EMI Sale Timeline Legal

Terra Firma v Citigroup: It’s all in three phone calls

By | Published on Monday 27 September 2010

According to City AM, when EMI owner Gary ‘The Guy’ Hands goes to court next month to try and have his bankers Citigroup severely beaten around the head with spanners, his case will rely on three phone calls that he claims to have had with the head of the US firm’s investment banking division David Wormsley back in 2007.

As previously reported, Hands claims Citigroup gave him dud information and advice ahead of his equity group’s audacious acquisition of the flagging London major. The equity man says Wormsley incorrectly informed him a rival bid was about to be made at 262p a share, and then badly advised him to better that offer by bidding 265p a share.

Hands argues that had he not received this bad info and tip he may not have bought EMI at all, or certainly not at the price he paid for it. He adds that Wormsley had a vested interest in seeing the EMI takeover happen, because Citigroup earned fees on the deal and on the multi-billion dollar loan they provided to enable it to happen. That loan continues to cripple EMI three years on, and requires Terra Firma to keep having to pump more money into its music asset.

Hands will say that Wormsley provided this dud information in three separate phone calls shortly before Terra Firma made its offer for EMI. Citigroup isexpected to argue that one of the three phone calls never took place, and that while Wormsley did call Hands on the other two occasions, he did not get through and left voicemail messages.

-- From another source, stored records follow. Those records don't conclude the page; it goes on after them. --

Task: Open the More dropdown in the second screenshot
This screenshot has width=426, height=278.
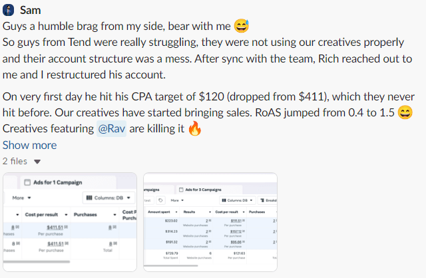Action: tap(177, 200)
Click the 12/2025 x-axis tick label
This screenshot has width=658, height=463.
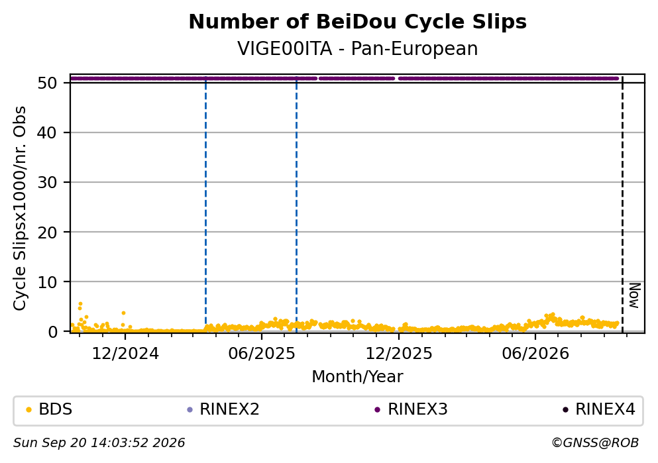[399, 354]
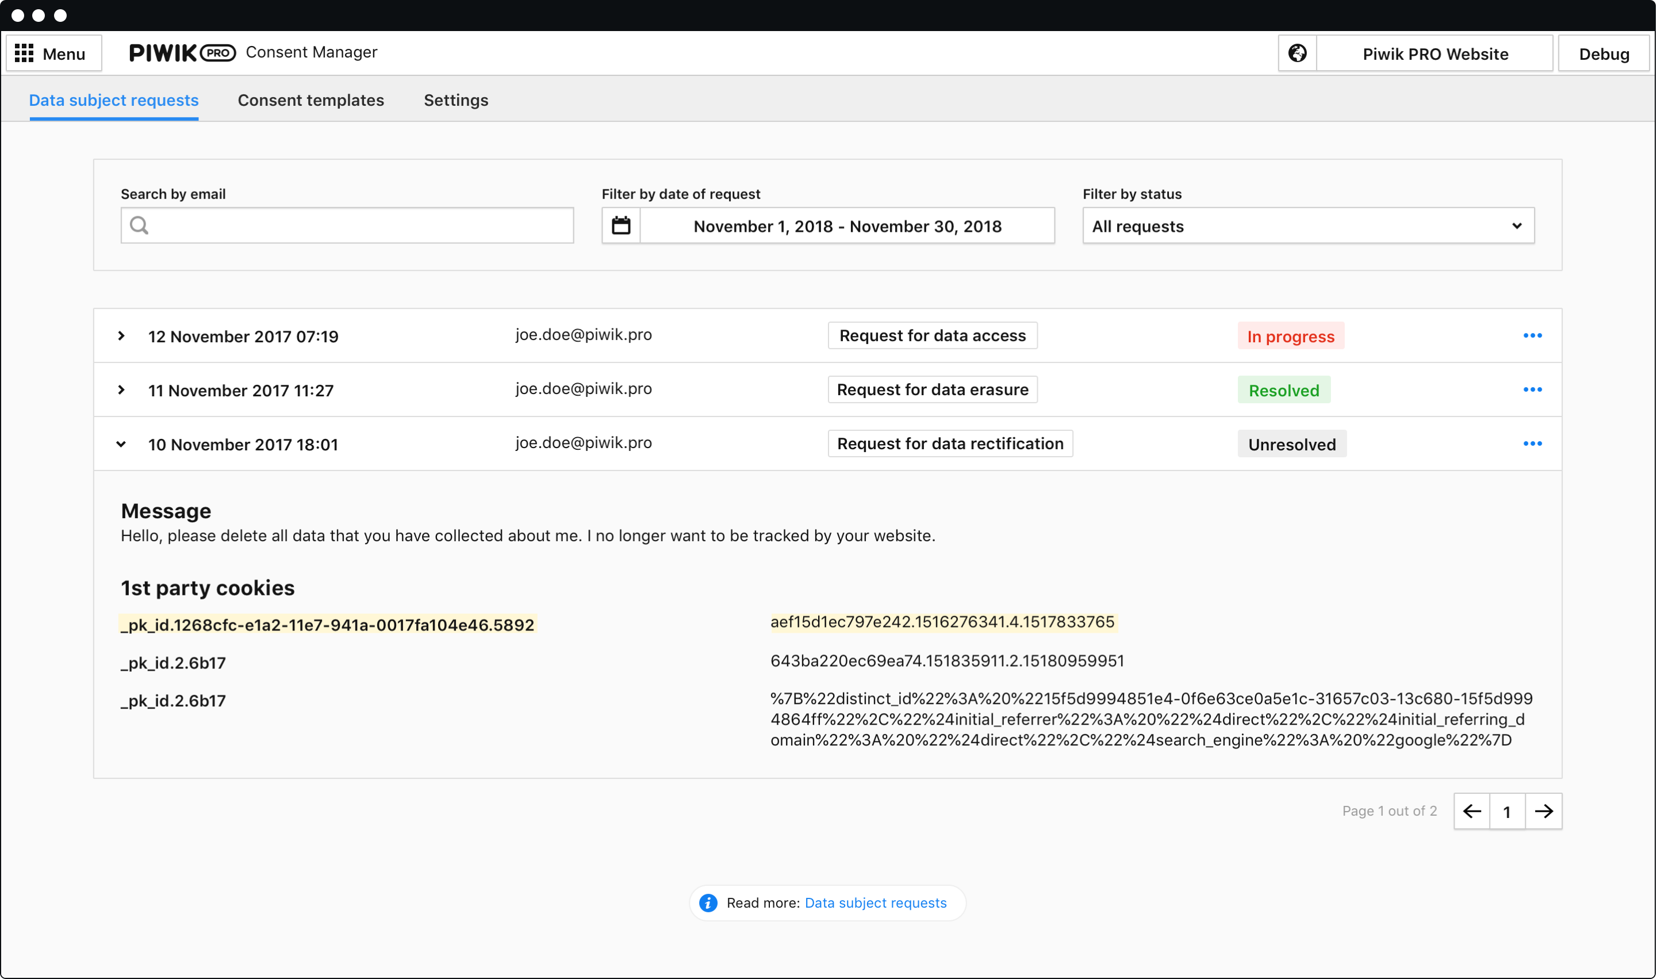Click the globe website selector icon
This screenshot has height=979, width=1657.
pos(1297,53)
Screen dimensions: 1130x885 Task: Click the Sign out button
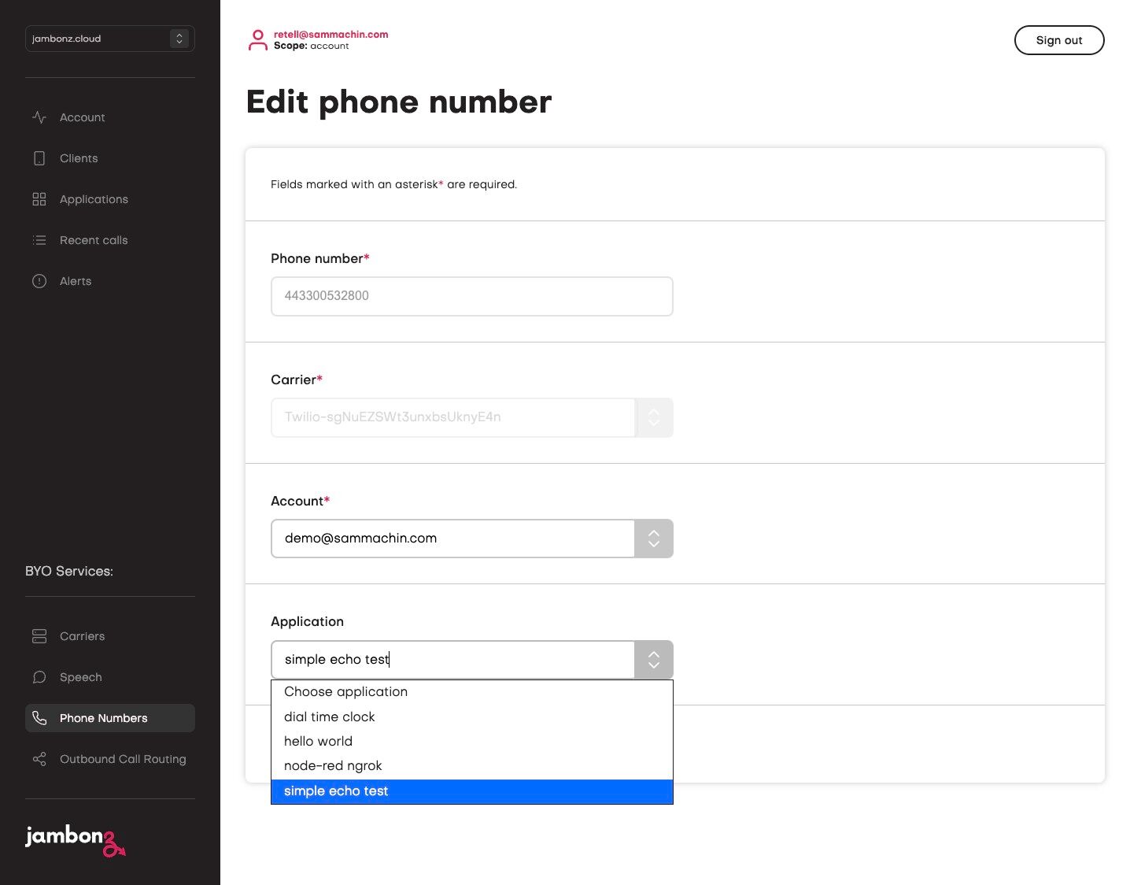[x=1058, y=40]
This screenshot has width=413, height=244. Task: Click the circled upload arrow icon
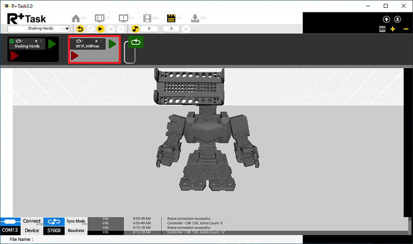pos(386,19)
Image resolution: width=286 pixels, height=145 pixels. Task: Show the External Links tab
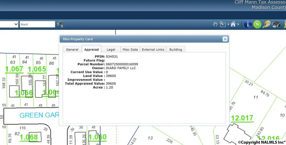click(153, 49)
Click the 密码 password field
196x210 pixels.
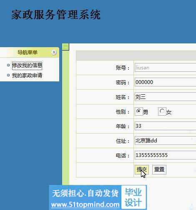pos(165,82)
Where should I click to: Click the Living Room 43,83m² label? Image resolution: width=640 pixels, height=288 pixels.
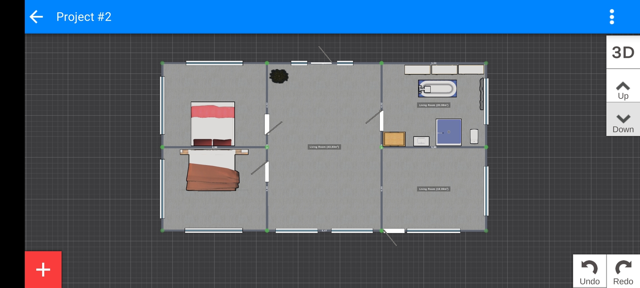324,147
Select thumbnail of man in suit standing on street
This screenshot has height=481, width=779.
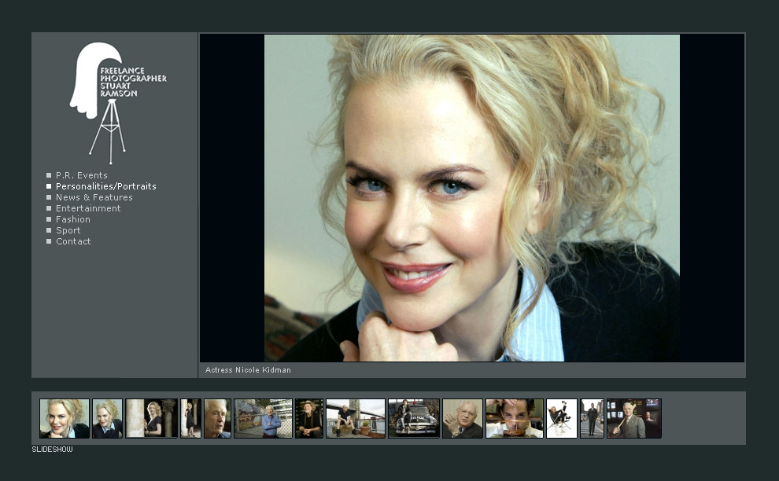[592, 418]
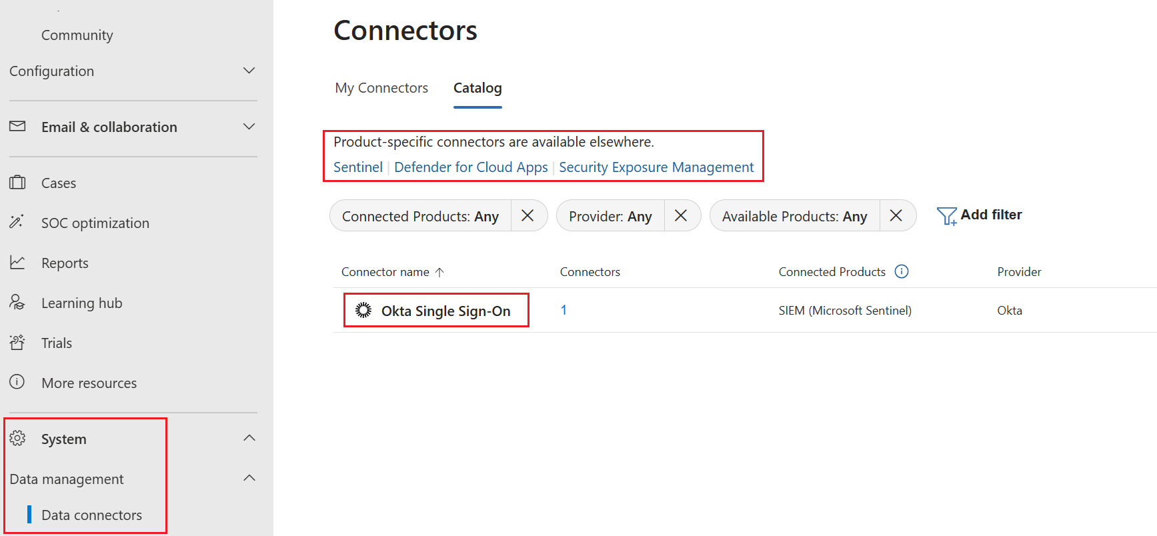The height and width of the screenshot is (536, 1157).
Task: Click the Connected Products info icon
Action: (902, 271)
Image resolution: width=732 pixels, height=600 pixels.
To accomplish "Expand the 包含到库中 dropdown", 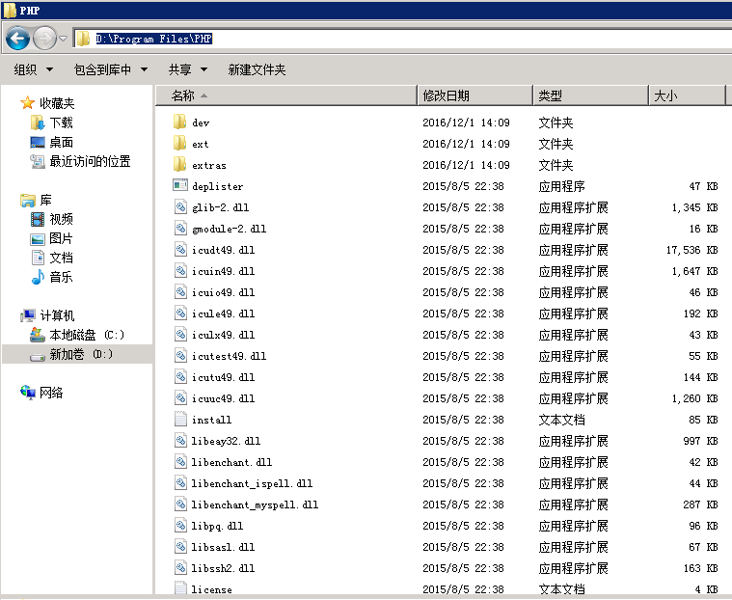I will (110, 69).
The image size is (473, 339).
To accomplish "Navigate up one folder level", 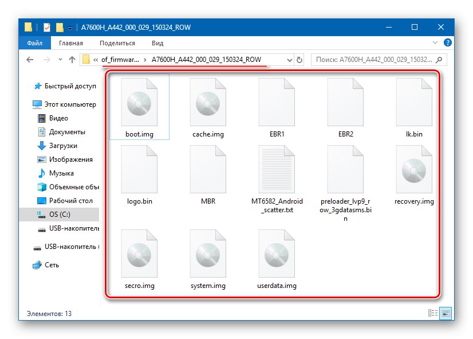I will [71, 59].
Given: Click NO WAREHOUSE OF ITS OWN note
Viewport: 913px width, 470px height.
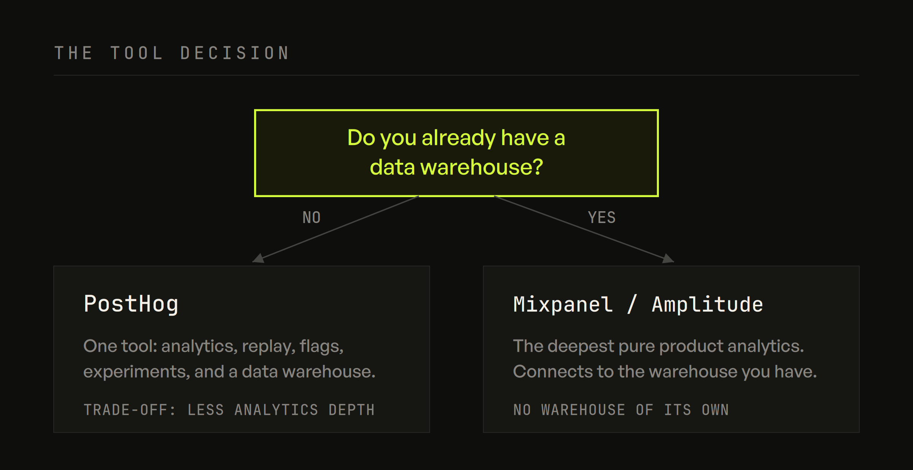Looking at the screenshot, I should 621,410.
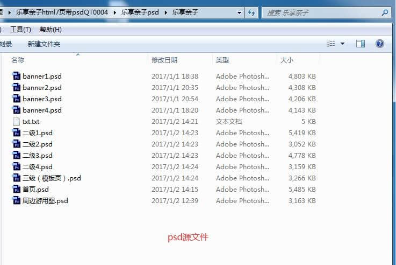The height and width of the screenshot is (265, 396).
Task: Click the 新建文件夹 button
Action: pos(44,44)
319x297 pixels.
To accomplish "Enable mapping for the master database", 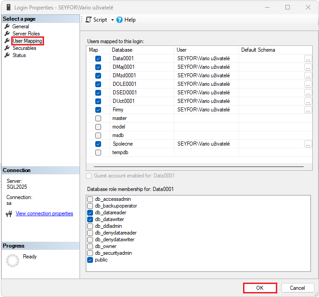I will point(98,118).
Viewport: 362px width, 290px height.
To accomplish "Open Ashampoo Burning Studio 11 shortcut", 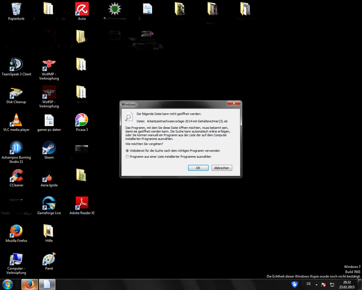I will pos(16,152).
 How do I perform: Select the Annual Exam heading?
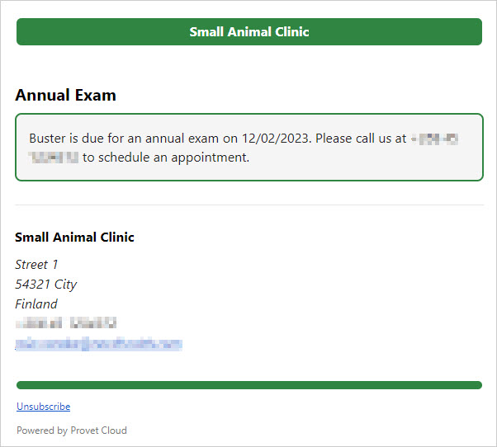pyautogui.click(x=65, y=95)
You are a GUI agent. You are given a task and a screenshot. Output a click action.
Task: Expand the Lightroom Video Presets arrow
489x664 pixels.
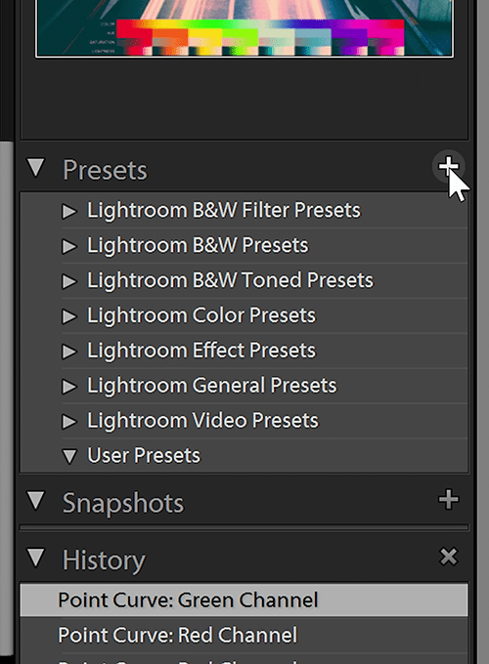pyautogui.click(x=69, y=422)
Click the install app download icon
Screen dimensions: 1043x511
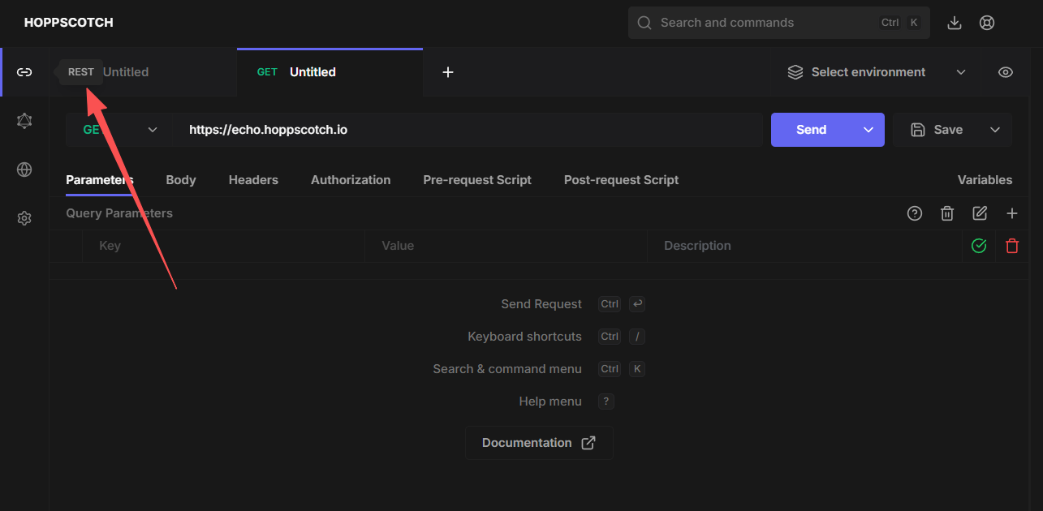coord(955,23)

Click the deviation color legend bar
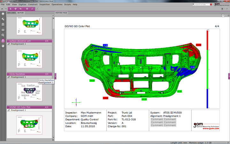[x=208, y=69]
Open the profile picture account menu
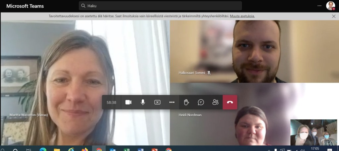Screen dimensions: 339x151 tap(330, 6)
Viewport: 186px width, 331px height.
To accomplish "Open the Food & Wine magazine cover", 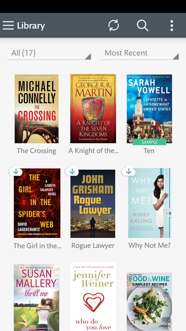I will coord(149,302).
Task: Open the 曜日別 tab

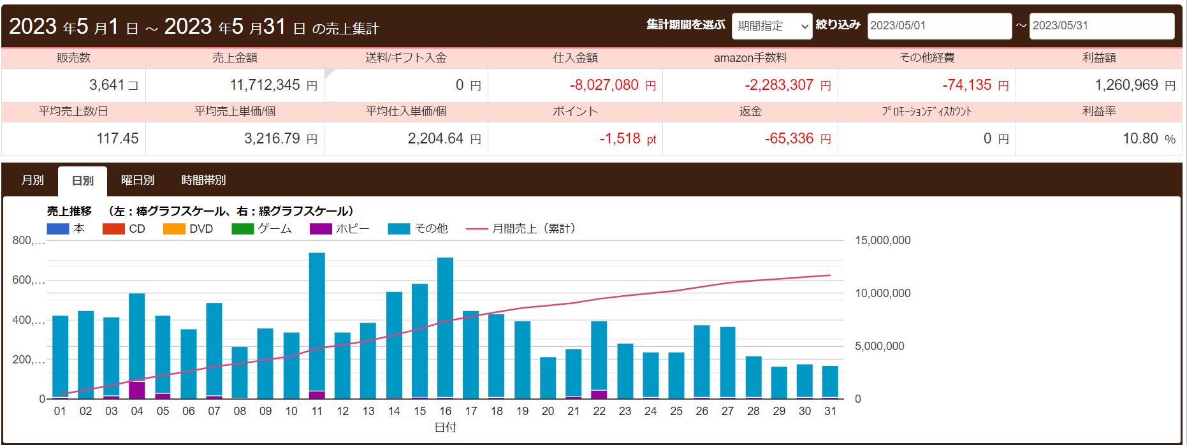Action: click(138, 180)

The banks lawyers are expected to show phone logs showing that Wormsley’s calls were only thirty seconds long, as well as records of Hands’ private jet journeys which, they say, coincide with the alleged phone conversations and explain why the banking chief couldn’t get through to the equity dude.

The court case is due to start on 18 Oct.

For legal reasons, we must stress that Gary has not requested the bosses of Citigroup actually be beaten with spanners, even if he wins his litigation. It would be more of a metaphorical beating with spanners, you understand. You know, like the beating EMI staffers must experience every time they receive a memo from the top.